**TEXTE FOURNI:**
---

C. DES DISPOSITIFS AUX EFFETS TRÈS VARIABLES

En raison de son ancienneté, mais aussi du développement plus abouti des démarches d'évaluation des politiques publiques aux Etats-Unis, les effets de l' EITC sont bien mieux connus que ceux de ses équivalents britannique et français. Cependant, les évaluations externes, dont il faut saluer l'initiative, permettent d'établir des différences très sensibles d'impact entre les trois dispositifs aussi bien en termes d'incitation au travail que de redistribution des revenus.

1. Effets sur l'incitation au travail

Il importe au préalable de rappeler la distinction entre effet revenu et effet de substitution. Un accroissement du salaire net, qui peut résulter de l'instauration d'un crédit d'impôt, rend le travail plus attractif, dans la mesure où il augmente le pouvoir d'achat de chaque heure travaillée. Ceci incite à substituer du travail au temps libre afin de profiter du revenu obtenu grâce au travail (effet de substitution). Mais l'augmentation du salaire a aussi pour effet d'augmenter le revenu total à nombre d'heures travaillées donné. Cette augmentation du revenu total peut inciter à travailler moins (effet revenu). On observe qu'effet revenu et effet de substitution jouent en sens contraire, ce qui rend l'impact d'une hausse de salaire sur l'offre de travail a priori indéterminée.

a) Evaluation de l'EITC

Les effets de l' EITC sur l'offre de travail dépendent beaucoup de la situation de ses bénéficiaires et doivent être distingués son effet sur le taux d'activité et son effet sur le nombre d'heures travaillées par les personnes occupant déjà un emploi.

Pour les personnes seules passant du non-emploi à l'emploi, la perspective d'un revenu plus élevé du fait de l' EITC fournit sans ambiguïté une incitation au travail. Cependant, pour les couples bi-actifs, l' EITC peut induire une incitation opposée pour le second salaire. En effet, l'augmentation de revenu du couple peut le faire passer dans la phase de sortie de l' EITC . Dans la phase de sortie, toute hausse des revenus salariaux est partiellement compensée par une baisse du revenu tiré de l' EITC (qui équivaut à une taxation du salaire au taux marginal de 60 %).

---

**DONNÉES FOURNIES:**
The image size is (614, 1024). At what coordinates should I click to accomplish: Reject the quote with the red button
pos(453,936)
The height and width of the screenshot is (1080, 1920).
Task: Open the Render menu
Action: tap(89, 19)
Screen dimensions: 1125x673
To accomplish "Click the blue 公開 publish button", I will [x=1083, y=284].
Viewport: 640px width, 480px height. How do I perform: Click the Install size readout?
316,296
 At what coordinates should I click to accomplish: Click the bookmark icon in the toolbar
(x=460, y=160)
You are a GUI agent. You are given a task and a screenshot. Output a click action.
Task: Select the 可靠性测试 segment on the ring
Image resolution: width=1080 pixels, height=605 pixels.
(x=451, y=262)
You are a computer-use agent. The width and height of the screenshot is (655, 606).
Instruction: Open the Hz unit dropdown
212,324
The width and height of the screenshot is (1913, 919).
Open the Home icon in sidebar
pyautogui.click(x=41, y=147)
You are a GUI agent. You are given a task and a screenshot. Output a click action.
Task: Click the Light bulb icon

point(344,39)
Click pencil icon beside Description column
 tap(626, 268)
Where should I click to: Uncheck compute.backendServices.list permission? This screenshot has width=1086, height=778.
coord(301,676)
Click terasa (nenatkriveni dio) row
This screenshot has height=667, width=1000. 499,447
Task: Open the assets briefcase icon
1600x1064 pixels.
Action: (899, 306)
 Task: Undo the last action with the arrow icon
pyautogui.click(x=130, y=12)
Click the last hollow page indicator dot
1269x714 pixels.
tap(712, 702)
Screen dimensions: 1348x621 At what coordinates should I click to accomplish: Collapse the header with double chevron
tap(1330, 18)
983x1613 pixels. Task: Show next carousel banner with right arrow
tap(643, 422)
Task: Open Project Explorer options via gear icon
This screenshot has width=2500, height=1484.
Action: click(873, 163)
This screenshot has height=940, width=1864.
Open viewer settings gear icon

---

**CONSIGNE 1:**
Répondez à ces questions à partir du texte sur l'EITC :
(a) Quelles deux raisons le texte donne-t-il pour expliquer que les effets de l'EITC soient mieux connus que ceux de ses équivalents ?
(b) Quel nom porte l'effet qui pousse à travailler moins lorsque le revenu total augmente ?
(c) À quel taux marginal de taxation du salaire équivaut la phase de sortie de l'EITC ?
**CONSIGNE 2:** Relevez tous les titres et intertitres du texte sur l'EITC.
**CONSIGNE 3:** Recopiez le passage du texte sur l'EITC qui va de « C. DES DISPOSITIFS » à « redistribution des revenus. ».
Ce matériel est sans lien avec le texte sur l'EITC.

**RÉPONSE ATTENDUE 1:**
(a) Son ancienneté et le développement plus abouti des démarches d'évaluation des politiques publiques aux États-Unis.
(b) L'effet revenu.
(c) 60 %.

**RÉPONSE ATTENDUE 2:**
- C. DES DISPOSITIFS AUX EFFETS TRÈS VARIABLES
- 1. Effets sur l'incitation au travail
- a) Evaluation de l'EITC

**RÉPONSE ATTENDUE 3:**
C. DES DISPOSITIFS AUX EFFETS TRÈS VARIABLES

En raison de son ancienneté, mais aussi du développement plus abouti des démarches d'évaluation des politiques publiques aux Etats-Unis, les effets de l' EITC sont bien mieux connus que ceux de ses équivalents britannique et français. Cependant, les évaluations externes, dont il faut saluer l'initiative, permettent d'établir des différences très sensibles d'impact entre les trois dispositifs aussi bien en termes d'incitation au travail que de redistribution des revenus.